Stored items
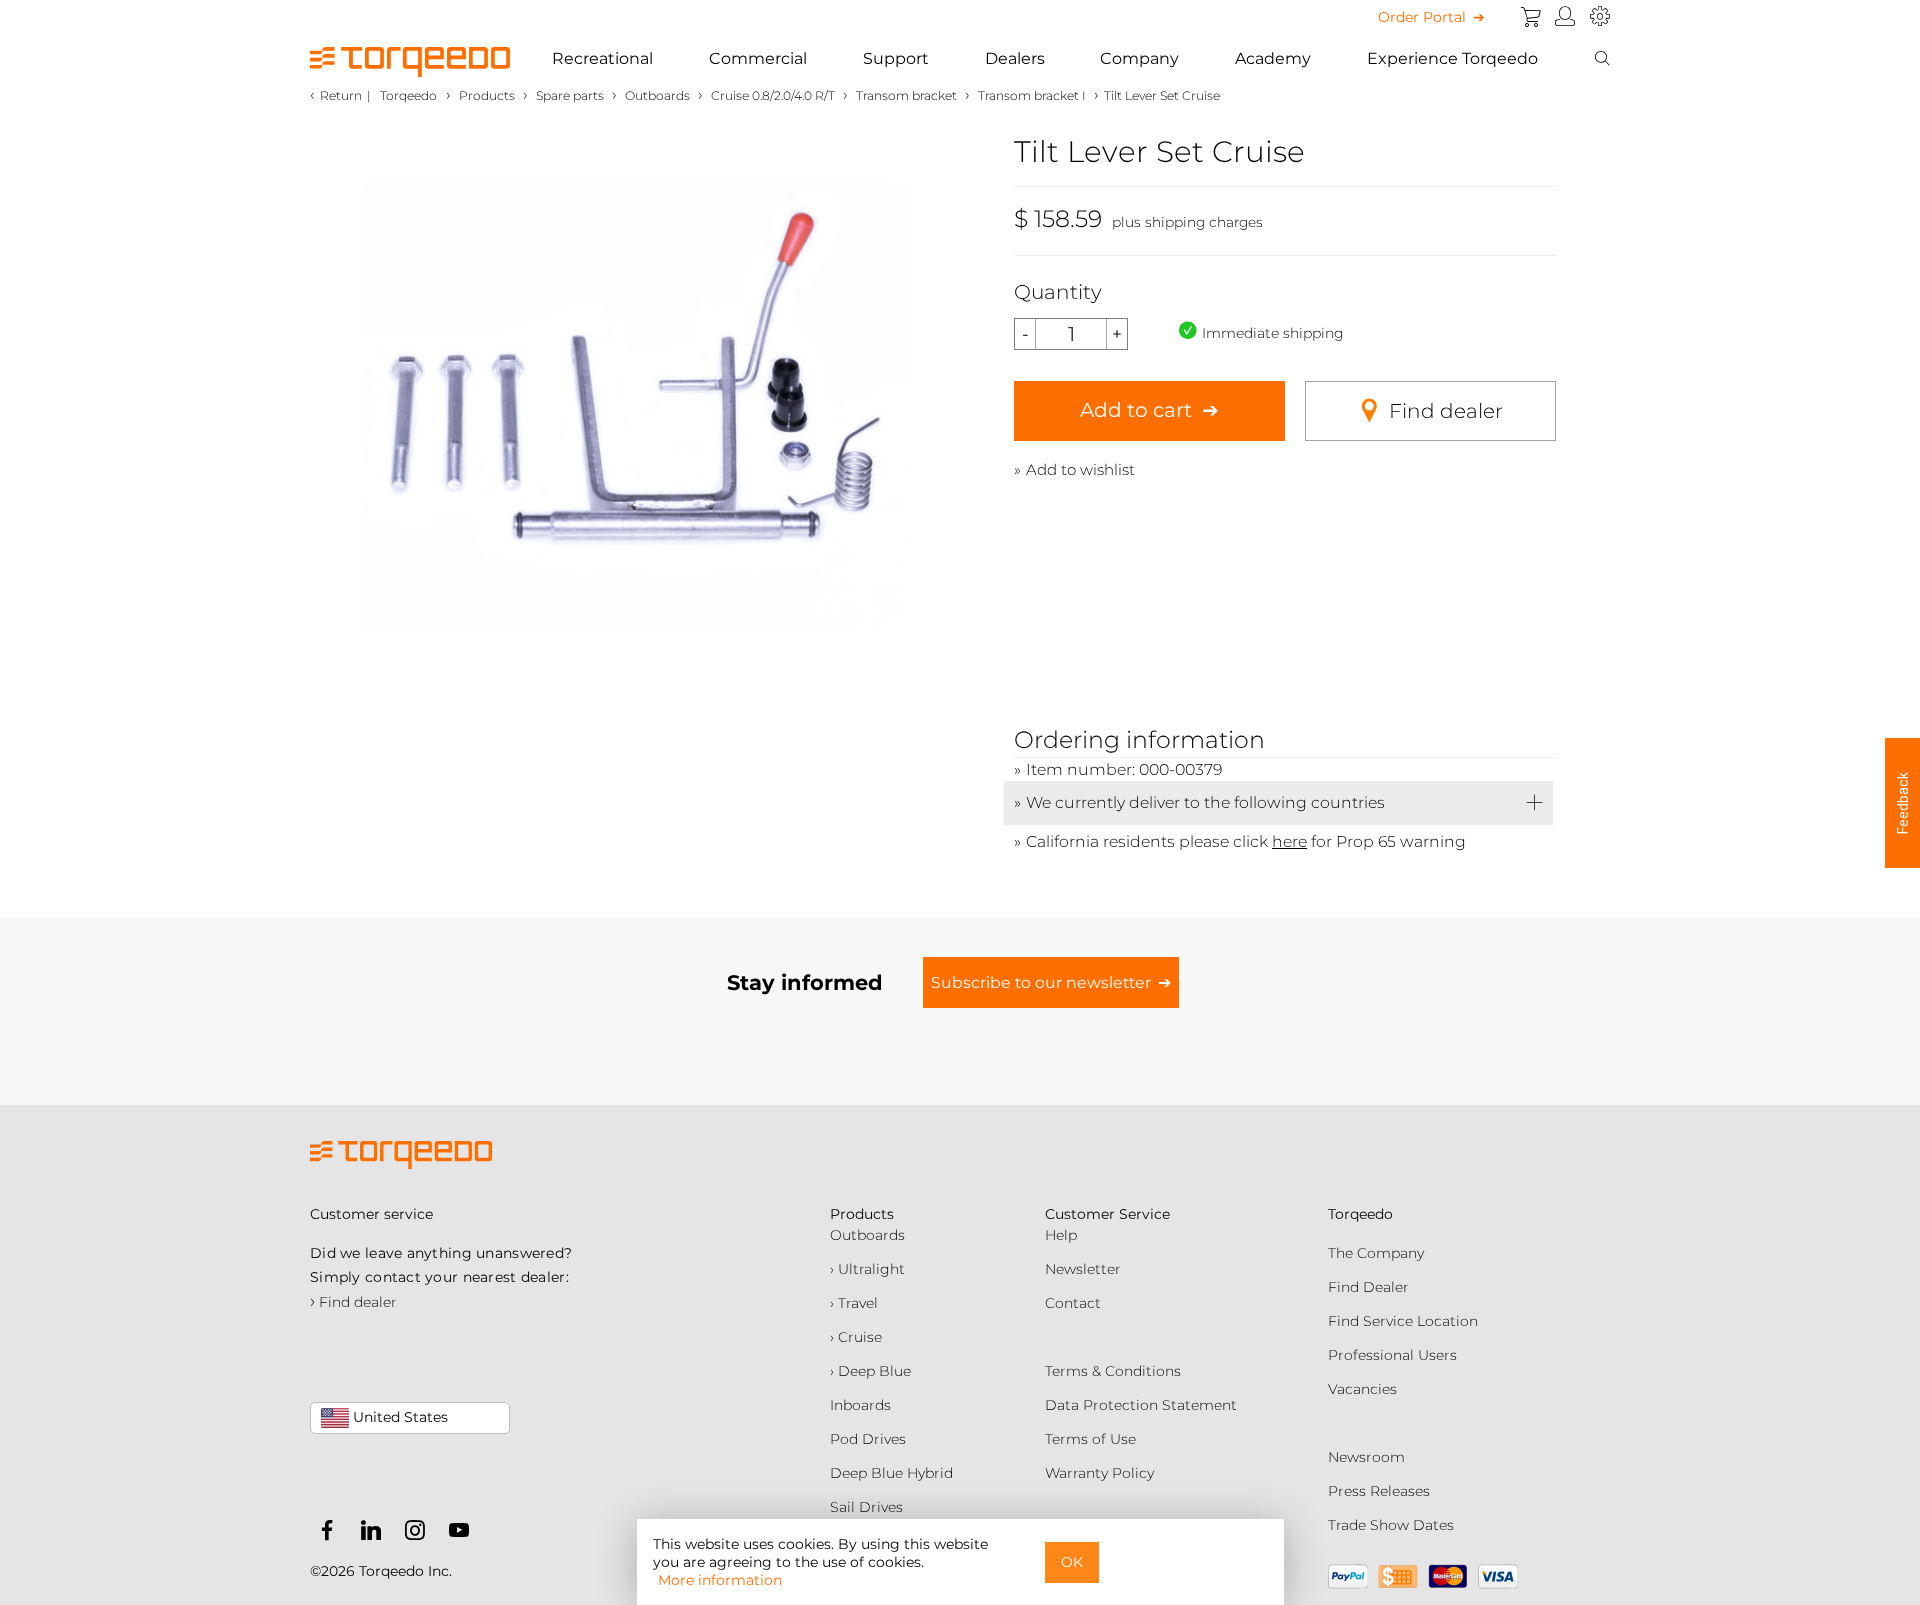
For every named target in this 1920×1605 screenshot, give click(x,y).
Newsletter (1083, 1269)
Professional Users (1392, 1355)
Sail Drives (866, 1507)
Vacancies (1362, 1389)
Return (341, 95)
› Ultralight (867, 1269)
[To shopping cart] (1531, 17)
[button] (1902, 803)
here (1289, 841)
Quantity (1058, 292)
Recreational (602, 58)
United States (398, 1417)
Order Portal (1422, 17)
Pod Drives (868, 1439)
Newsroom (1366, 1457)
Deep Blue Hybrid (891, 1473)
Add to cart (1136, 410)
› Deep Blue (870, 1371)
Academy (1273, 58)
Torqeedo (408, 95)
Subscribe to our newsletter (1041, 982)
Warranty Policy (1099, 1473)
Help (1061, 1235)
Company (1139, 58)
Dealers (1015, 58)
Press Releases (1379, 1491)
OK (1072, 1562)
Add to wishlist (1080, 469)
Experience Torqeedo (1452, 58)
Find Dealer (1368, 1287)
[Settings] (1600, 17)
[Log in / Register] (1565, 17)
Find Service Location (1403, 1321)
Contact (1073, 1303)
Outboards (867, 1235)
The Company (1376, 1253)
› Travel (854, 1303)
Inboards (860, 1405)
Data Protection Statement (1141, 1405)
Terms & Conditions (1113, 1371)
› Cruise (856, 1337)
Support (896, 58)
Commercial (758, 58)
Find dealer (1446, 411)
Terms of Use (1090, 1439)
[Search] (1602, 59)
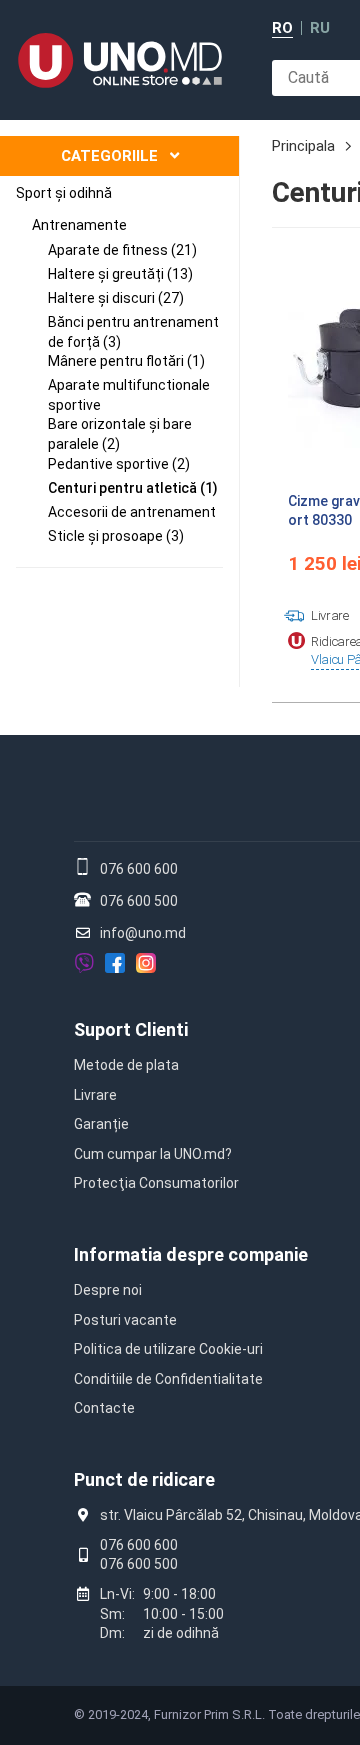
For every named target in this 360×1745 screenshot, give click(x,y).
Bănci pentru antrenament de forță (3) (133, 332)
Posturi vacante (125, 1320)
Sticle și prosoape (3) (116, 536)
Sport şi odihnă (64, 193)
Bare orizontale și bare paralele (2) (120, 434)
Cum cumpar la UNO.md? (153, 1154)
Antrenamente (79, 225)
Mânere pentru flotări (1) (126, 361)
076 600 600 (139, 869)
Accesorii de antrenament (132, 512)
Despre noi (108, 1290)
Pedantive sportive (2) (119, 464)
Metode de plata (126, 1065)
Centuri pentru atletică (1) (133, 488)
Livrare (95, 1095)
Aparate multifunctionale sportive (129, 395)
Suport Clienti (131, 1029)
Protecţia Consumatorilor (156, 1183)
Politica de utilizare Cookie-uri (168, 1349)
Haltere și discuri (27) (116, 298)
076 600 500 (139, 901)
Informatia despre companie (191, 1254)
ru (320, 28)
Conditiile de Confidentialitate (168, 1379)
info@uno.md (143, 933)
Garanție (101, 1124)
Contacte (104, 1408)
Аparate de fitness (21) (122, 250)
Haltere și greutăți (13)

§ Task statement
Transcribe all the lines above exactly; any image among them is skipped.

§ Exercise solution
For every named target in this 1920×1605 screenshot, give click(x,y).
Newsletter (1083, 1269)
Professional Users (1392, 1355)
Sail Drives (866, 1507)
Vacancies (1362, 1389)
Return (341, 95)
› Ultralight (867, 1269)
[To shopping cart] (1531, 17)
[button] (1902, 803)
here (1289, 841)
Quantity (1058, 292)
Recreational (602, 58)
United States (398, 1417)
Order Portal (1422, 17)
Pod Drives (868, 1439)
Newsroom (1366, 1457)
Deep Blue Hybrid (891, 1473)
Add to cart (1136, 410)
› Deep Blue (870, 1371)
Academy (1273, 58)
Torqeedo (408, 95)
Subscribe to our newsletter (1041, 982)
Warranty Policy (1099, 1473)
Help (1061, 1235)
Company (1139, 58)
Dealers (1015, 58)
Press Releases (1379, 1491)
OK (1072, 1562)
Add to wishlist (1080, 469)
Experience Torqeedo (1452, 58)
Find Dealer (1368, 1287)
[Settings] (1600, 17)
[Log in / Register] (1565, 17)
Find Service Location (1403, 1321)
Contact (1073, 1303)
Outboards (867, 1235)
The Company (1376, 1253)
› Travel (854, 1303)
Inboards (860, 1405)
Data Protection Statement (1141, 1405)
Terms & Conditions (1113, 1371)
› Cruise (856, 1337)
Support (896, 58)
Commercial (758, 58)
Find dealer (1446, 411)
Terms of Use (1090, 1439)
[Search] (1602, 59)
For every named target in this 360×1745 screenshot, give click(x,y).
Bănci pentru antrenament de forță (3) (133, 332)
Posturi vacante (125, 1320)
Sticle și prosoape (3) (116, 536)
Sport şi odihnă (64, 193)
Bare orizontale și bare paralele (2) (120, 434)
Cum cumpar la UNO.md? (153, 1154)
Antrenamente (79, 225)
Mânere pentru flotări (1) (126, 361)
076 600 600 (139, 869)
Accesorii de antrenament (132, 512)
Despre noi (108, 1290)
Pedantive sportive (2) (119, 464)
Metode de plata (126, 1065)
Centuri pentru atletică (1) (133, 488)
Livrare (95, 1095)
Aparate multifunctionale sportive (129, 395)
Suport Clienti (131, 1029)
Protecţia Consumatorilor (156, 1183)
Politica de utilizare Cookie-uri (168, 1349)
Haltere și discuri (27) (116, 298)
076 600 500 (139, 901)
Informatia despre companie (191, 1254)
ru (320, 28)
Conditiile de Confidentialitate (168, 1379)
info@uno.md (143, 933)
Garanție (101, 1124)
Contacte (104, 1408)
Аparate de fitness (21) (122, 250)
Haltere și greutăți (13)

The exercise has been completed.